Taking up space. Women dominate significantly less space than men, closed in on ourselves. Sat down across from us reading a menu, sit two men, their arms spread out as if there is a lump of stone in front of their chest. We try to replicate and it feels awkward and heavy limbed. It gets cold and I feel my legs wrap around myself, I have to force them to stay open. We play back a video of us talking; my fingers self-consciously feel for my lips and my mouth purses, feminine. My posture is tight to my body, I wince at my girlishness. The second clip I am transfixed with my own reflection, like a badly acted porn film, I cannot tear myself away from the gaze of the camera, I follow its eyes with a self-conscious vanity. I still cannot sit like a dude. I am all flailing arms and fingers, eyes agog at my little elfin head as it animates before me.

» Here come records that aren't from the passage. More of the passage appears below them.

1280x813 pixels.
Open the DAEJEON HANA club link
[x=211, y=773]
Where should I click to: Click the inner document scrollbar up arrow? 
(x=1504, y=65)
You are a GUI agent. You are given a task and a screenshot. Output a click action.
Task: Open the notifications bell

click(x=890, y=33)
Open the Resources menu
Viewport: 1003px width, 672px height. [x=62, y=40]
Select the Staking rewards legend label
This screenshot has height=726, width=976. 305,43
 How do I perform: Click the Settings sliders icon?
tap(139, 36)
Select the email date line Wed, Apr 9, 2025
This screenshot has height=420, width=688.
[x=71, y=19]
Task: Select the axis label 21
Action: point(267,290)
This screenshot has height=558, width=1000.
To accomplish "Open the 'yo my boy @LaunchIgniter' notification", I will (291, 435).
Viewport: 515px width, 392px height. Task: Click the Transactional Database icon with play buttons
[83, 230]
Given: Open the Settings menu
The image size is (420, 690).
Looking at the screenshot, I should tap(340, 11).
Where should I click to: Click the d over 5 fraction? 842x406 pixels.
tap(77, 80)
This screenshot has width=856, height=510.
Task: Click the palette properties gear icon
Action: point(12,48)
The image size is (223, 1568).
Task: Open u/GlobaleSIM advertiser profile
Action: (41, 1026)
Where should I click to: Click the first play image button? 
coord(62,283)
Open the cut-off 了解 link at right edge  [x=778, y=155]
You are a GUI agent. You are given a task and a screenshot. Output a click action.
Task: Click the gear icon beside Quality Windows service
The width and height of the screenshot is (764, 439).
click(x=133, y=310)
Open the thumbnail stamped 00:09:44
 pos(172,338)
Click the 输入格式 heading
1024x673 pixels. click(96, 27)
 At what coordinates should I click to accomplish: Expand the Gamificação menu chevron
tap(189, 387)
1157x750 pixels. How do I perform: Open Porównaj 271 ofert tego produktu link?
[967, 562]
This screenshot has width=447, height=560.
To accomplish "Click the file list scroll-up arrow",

I don’t feel confident, we’ve watched various you-tube videos that tell you that men sit, walk, stand with confidence. My attempts without this assured confidence are paltry. I just feel like a fake, I am so obsessed with trying to ‘pass’ as a real, true, bona-fide man in terms of looking right that my masculinity has no real character, no real meat and bones. AnnaMaria (aka Adam – my pseudo name is Jens) and I spoke the other night about what we were trying to do, about our failures, our insecurities, phobias and desires. I had been so preoccupied with this physical transformation that I had almost forgotten about the ‘man’ that I had wanted to become. This self-assured, sex-driven, hideously misogynistic man, whose very being exuded his sexual prowess. I need to find him. I need to become him. He is in there somewhere, lurking beneath the surface, just begging to come out to play. But how do I coax him out? I suggested that firstly I need to mature through adolescence before I can find him. Do I need to act out the teenage dude, the randy perspiring little geek who no one ever picks for the football team, was that me? Yes, that was always me. Skinny and pasty, with a propensity for selling porn, and dad’s tuna sandwiches, my lunch sold like hot cakes as my stomach slowly growled on empty.
Adam said that I don’t necessary need to be a man, that there are women out there with enough balls and masculinity. I can stop shedding every selfhood and security that I ever built, about my body not being ‘right’ and ‘enough’. All those years of slaying insecurities, of growing into my body and learning to love and accentuate what is there, instead of desiring for another body. I think that is why this shedding of my femininity and my attempt to step into maleness left me feeling so adolescent, so robbed of all my being, my body was not mine because I did not want to lay claim to it. But I am taking it back, I am taking back my tiny waist, and long lanky legs, with breasts that lie like the ‘tiny upturned bellies of fallen sparrows’ – I think that was a recital of a Leonard Cohen line, a self-titled ‘ladies man’ – and my little face with giant eyes. He showed me pictures and videos of female bodied masculinity, beautiful and raw in their virility. Androgynous creatures, that lie on the cusp of gender, neither male nor female. I like this in-between-ness, my whole practice resounds around this theme, and so I slip inside and embody this duality with a wave of welcoming pleasure.